As shown by the results of our potential functional analysis, only the LIPASYN-PWY was shown to be significantly up-regulated in PB/PA or PC/PA, and it was noted that only Penicillium is involved in this pathway, which was the dominant genera in PB. Phospholipases are a class of enzymes present in P. notetum and other living beings that hydrolyze glycerophospholipids [81]. Burkholderia, Bradyrhizobium and Pseudomonas were verified by mycorrhizal helper bacteria and had a nitrogen-fixing effect [82,83]. For other metabolic pathways analyses, Burkholderia is characterized by the specificity of degradation pathways of carbohydrates, aromatic substances and phenols; it was reported that Burkholderia sensu lato (s.l.) species have a versatile metabolism [84]. Among them, PWY-7259 is the L-arabinose (the main component of the hemicellulose plant cell wall material) degradation pathway, which was found in many symbiotic bacteria [85]. The D-glucarate pathway, GALACTARDEG-PWY, GLUCARGALACTSUPER-PWY, GLUCARDEG-PWY and CATECHOL-ORTHO-CLEAVAGE-PWY are correlated with the L-arabinose metabolism pathways [86,87]. The degradation of the plant cell wall is a prerequisite for the establishment of a mycorrhizal relationship, so Burkholderia may assist with the mycorrhizal formation in this way, although further tests are needed to verify them.

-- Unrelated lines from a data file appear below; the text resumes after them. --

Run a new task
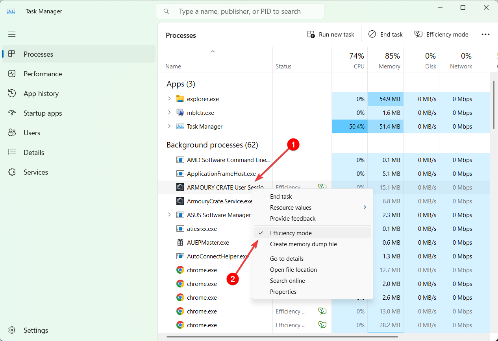Image resolution: width=498 pixels, height=341 pixels. pos(331,34)
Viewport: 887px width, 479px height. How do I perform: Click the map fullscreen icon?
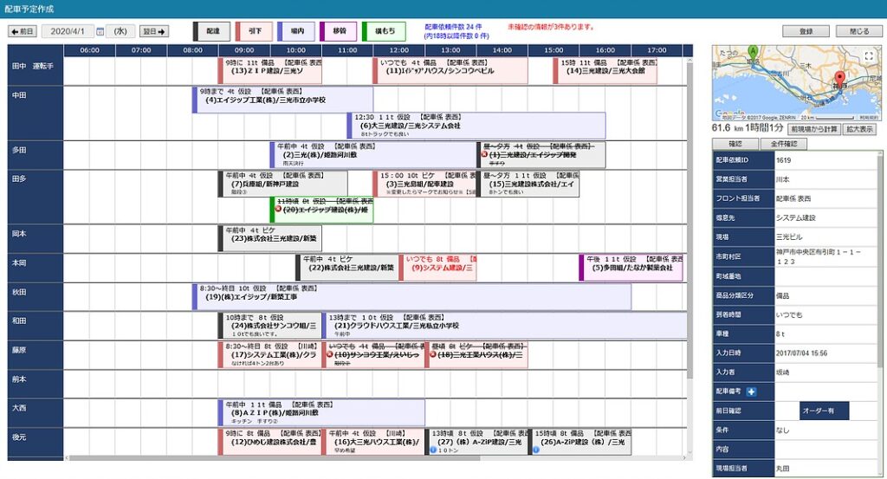869,56
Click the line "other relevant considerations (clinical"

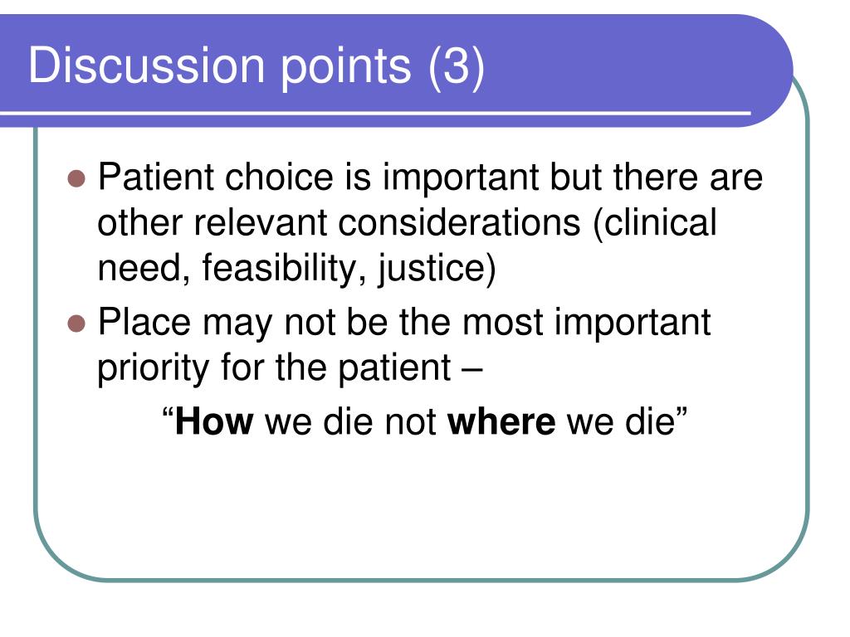(407, 222)
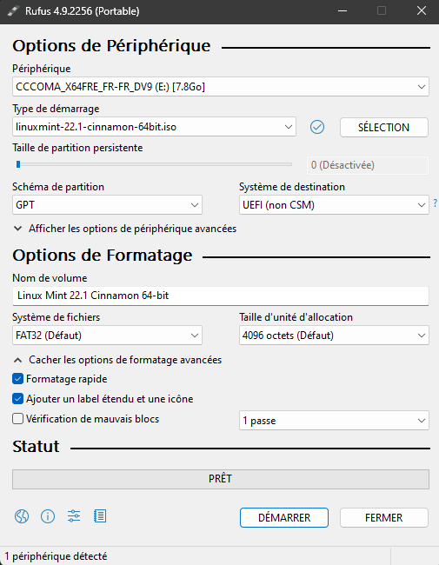Open the language globe icon
439x565 pixels.
22,516
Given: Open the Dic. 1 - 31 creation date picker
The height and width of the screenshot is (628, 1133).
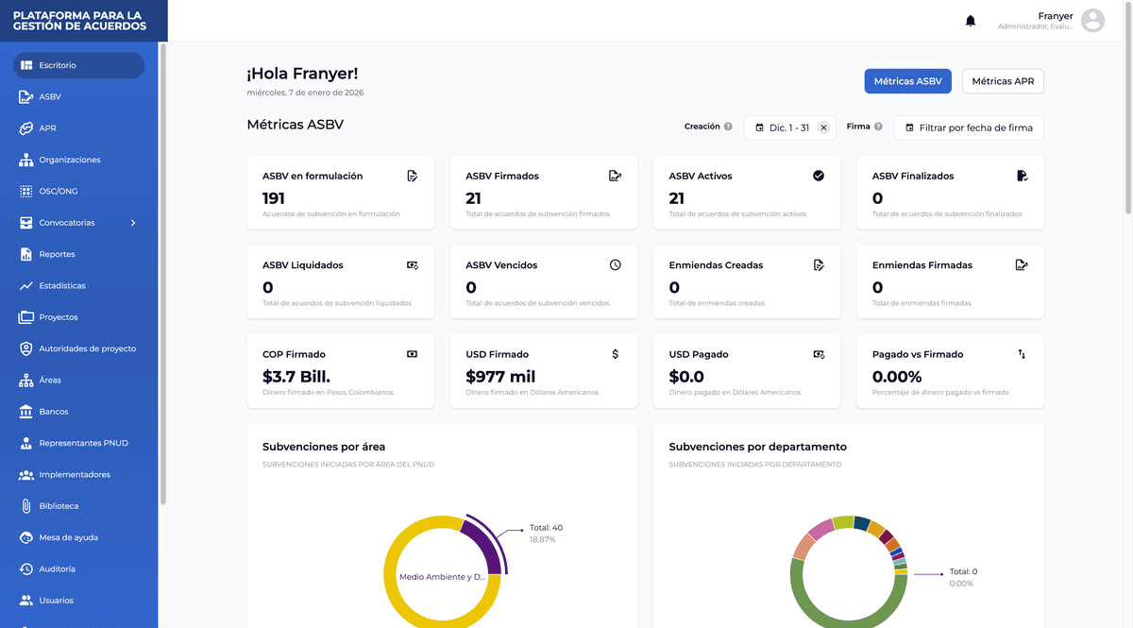Looking at the screenshot, I should click(782, 127).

In this paper, some bacteria genera were predicted that have certain positive effects on the abundance of Tricholoma. However, the specific functions need further experimental verification.

5. Conclusions

In this study, high-throughput sequencing ITS1 for fungi and 16S for bacteria were used to reveal the soil fungi–bacterial networks associated with T. matsutake. We found that the above-ground distribution of fruiting bodies reflects the biomass of T. matsutake below the ground. Moreover, the distribution of fungal and bacterial communities follows the selection rule that few dominant genera account for the greater relative abundance. The fungal communities in the soil of T. matsutake’s habitat are different from the control site in terms of β-diversity and species composition. The bacterial community in the soil with a higher abundance of Tricholoma shows a difference from that with a lower abundance of Tricholoma. Compared with the effects of the host Q. mongolica itself, the forest type of Q. mongolica drives the soil microbial composition. Generally, the content of available nitrogen, available phosphorus and rich soil are beneficial to the growth of fungi or bacteria. However, in the habitat of T. matsutake, low pH, soil pH, soil organic matter, nitrogen content and phosphorus content were shown. In addition, the relationship between species is another major factor in the formation and development of microbial communities. Some fungal and bacterial genera could promote the growth of T. matsutake, such as the bacterial species of Burkholderia-Caballeronia-Paraburkholderia or the fungal species of Umbelopsis. We believe that the impact of microbiome composition on the growth and fruiting of T. matsutake will be the subject of future studies.